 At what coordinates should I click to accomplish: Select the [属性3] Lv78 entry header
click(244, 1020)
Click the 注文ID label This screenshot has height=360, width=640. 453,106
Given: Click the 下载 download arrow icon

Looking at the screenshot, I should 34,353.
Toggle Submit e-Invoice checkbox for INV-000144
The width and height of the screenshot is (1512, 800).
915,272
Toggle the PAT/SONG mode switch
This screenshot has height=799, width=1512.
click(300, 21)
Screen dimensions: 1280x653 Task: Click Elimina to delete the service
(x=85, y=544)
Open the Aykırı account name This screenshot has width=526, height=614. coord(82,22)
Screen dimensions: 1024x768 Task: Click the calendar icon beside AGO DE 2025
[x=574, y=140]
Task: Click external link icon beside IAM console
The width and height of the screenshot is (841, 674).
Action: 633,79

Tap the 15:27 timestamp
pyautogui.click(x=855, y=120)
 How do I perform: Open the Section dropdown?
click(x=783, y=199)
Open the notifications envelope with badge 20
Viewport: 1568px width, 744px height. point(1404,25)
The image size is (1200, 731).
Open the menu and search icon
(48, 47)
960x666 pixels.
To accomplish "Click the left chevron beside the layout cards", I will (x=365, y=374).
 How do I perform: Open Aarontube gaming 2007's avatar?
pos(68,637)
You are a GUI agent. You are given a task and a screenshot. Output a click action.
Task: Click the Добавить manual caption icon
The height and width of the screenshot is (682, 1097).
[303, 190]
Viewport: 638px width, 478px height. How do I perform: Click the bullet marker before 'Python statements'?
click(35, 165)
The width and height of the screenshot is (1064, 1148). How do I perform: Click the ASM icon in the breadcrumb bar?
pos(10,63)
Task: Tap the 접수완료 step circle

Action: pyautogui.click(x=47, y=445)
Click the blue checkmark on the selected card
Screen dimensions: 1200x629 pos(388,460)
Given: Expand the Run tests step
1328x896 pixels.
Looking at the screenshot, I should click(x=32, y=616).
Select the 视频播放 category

#####

The data above should be copied out with complete accuracy.

 At what coordinates should I click to accomplish: Select the [属性3] Lv78 entry header
click(244, 1020)
Click the 注文ID label This screenshot has height=360, width=640. 453,106
Given: Click the 下载 download arrow icon

Looking at the screenshot, I should 34,353.
Toggle Submit e-Invoice checkbox for INV-000144
The width and height of the screenshot is (1512, 800).
915,272
Toggle the PAT/SONG mode switch
This screenshot has height=799, width=1512.
click(300, 21)
Screen dimensions: 1280x653 Task: Click Elimina to delete the service
(x=85, y=544)
Open the Aykırı account name This screenshot has width=526, height=614. coord(82,22)
Screen dimensions: 1024x768 Task: Click the calendar icon beside AGO DE 2025
[x=574, y=140]
Task: Click external link icon beside IAM console
The width and height of the screenshot is (841, 674).
Action: 633,79

Tap the 15:27 timestamp
pyautogui.click(x=855, y=120)
 How do I perform: Open the Section dropdown?
click(x=783, y=199)
Open the notifications envelope with badge 20
Viewport: 1568px width, 744px height. point(1404,25)
The image size is (1200, 731).
Open the menu and search icon
(48, 47)
960x666 pixels.
To accomplish "Click the left chevron beside the layout cards", I will (x=365, y=374).
 How do I perform: Open Aarontube gaming 2007's avatar?
pos(68,637)
You are a GUI agent. You are given a task and a screenshot. Output a click action.
Task: Click the Добавить manual caption icon
The height and width of the screenshot is (682, 1097).
[303, 190]
Viewport: 638px width, 478px height. How do I perform: Click the bullet marker before 'Python statements'?
click(35, 165)
The width and height of the screenshot is (1064, 1148). How do I perform: Click the ASM icon in the breadcrumb bar?
pos(10,63)
Task: Tap the 접수완료 step circle

Action: pyautogui.click(x=47, y=445)
Click the blue checkmark on the selected card
Screen dimensions: 1200x629 pos(388,460)
Given: Expand the Run tests step
1328x896 pixels.
Looking at the screenshot, I should click(x=32, y=616).
Select the 视频播放 category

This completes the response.